Mengingat, omnibus cipta kerja berisi sekitar 74 Undang-Undang, dan metode omnibus dapat dikatakan merupakan metode baru dalam sistem peraturan peraundang-undangan di Indonesia, maka secara politik praktis, peluang Perppu dapat membatalkan Undang-Undang Omnibus Law cipta kerja sangat kecil apalagi inisiatif muatan materi Undang-Undang ini datang dari pemerintah sendiri. 

Judicial Review bisa batalkan UU

Judicial review atau hak uji materi merupakan proses pengujian peraturan perundang-undangan yang lebih rendah terhadap peraturan perundang-undangan yang lebih tinggi yang dilakukan oleh lembaga yang berwenang.
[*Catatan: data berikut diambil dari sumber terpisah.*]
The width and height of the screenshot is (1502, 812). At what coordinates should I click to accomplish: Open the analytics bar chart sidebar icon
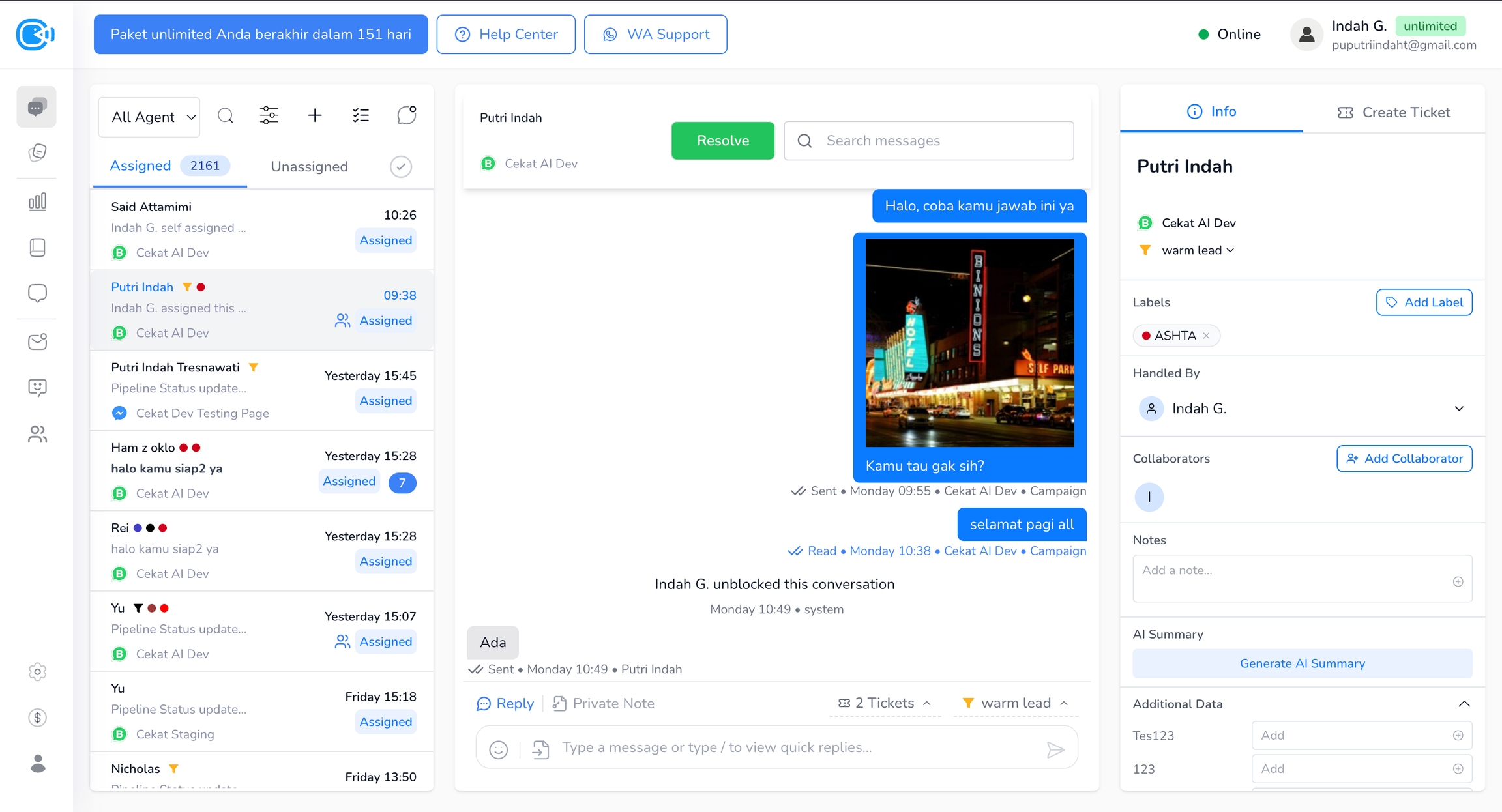37,201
Dalam hal Undang-Undang Omnibus Law Cipta Kerja, maka pengujiannya diajukan ke Mahkamah Konstitusi sebagau mana ketentuan  Pasal 9 UU No. 12 tahun 2011, yang berbunyi: Dalam hal suatu Undang-Undang diduga bertentangan dengan Undang-Undang Dasar Negara Republik Indonesia Tahun 1945, pengujiannya dilakukan oleh Mahkamah Konstitusi. 

Banyak pihak yang tidak ingin menempuh jalur Judicial review karena dianggap hanya bisa menghapus pasal-pasal yang bertentangan dengan Konstitusi dalam arti uji materi, tidak dapat mencabut atau menghapus seluruh Undang-Undang, yakni uji formil. 

Mengutip mkri.go, jika suatu undang-undang atau salah satu bagian daripadanya dinyatakan terbukti tidak selaras dengan konstitusi, maka produk hukum itu akan dibatalkan MK. Sehingga semua produk hukum harus mengacu dan tak bolehbertentangan dengan konstitusi. Melalui kewenangan judicial review ini, MK menjalankan fungsinya mengawal agar tidak lagi terdapat ketentuan hukum yang keluar dari koridor konstitusi.

Diperkuat oleh Jimly Asshiddiqie, menurutnya proses pembentukan Undang-Undang dianggap melanggar UUD jika melangggar prinsip konstitusi, MK berwenang menyatakan proses pembentukan bertentangan dengan konstitusi sehingga Undang-Undang tidak berlaku untuk seluruhnya.  Menurutnya, judicial review ada dua jenis, yaitu uji materi dan uji formil. Selama ini, yang lebih sering bahkan hampir selalu diajukan adalah uji materi. Adapun uji formil, pernah juga dimintakan ke MK dan MA (untuk peraturan perundangan di bawah Undang-Undang) tetapi belum ada satu pun yang dikabulkan. Dalam kasus Undang-Undang Cipta Kerja, Jimly melihat ada peluang untuk pengajuan baik uji formil maupun uji materi. Bahkan, kesempatan bagi Mahkamah Konstitusi untuk pertama kali bisa membuat preseden putusan uji formil melalui judicial review Undang-Undang Cipta Kerja.

Lagipula MK dibentuk dengan fungsi untuk menjamin tidak akan ada lagi produk hukum yang keluar dari koridor konstitusi sehingga hak-hak konstitusional warga terjaga dan konstitusi itu sendiri terkawal konstitusionalitasnya. Menurut hemat penulis, jika Undang-Undang Omnibus Law Cipta Kerja dirasa telah keluar dari koridor konstitusi, maka MK sebagai lembaga menjaga konstitusi guna tegaknya prinsip konstitusionalitas hukum sudah seharusnya menggunakan kewenangannya untuk keadilan seluruh rakyat Indonesia.

Imroatus Solihah, Staff di Laboratorium Syariah Prodi Hukum Keluarga Islam Fakultas Agama Islam Universitas Muhamamdiyah Malang.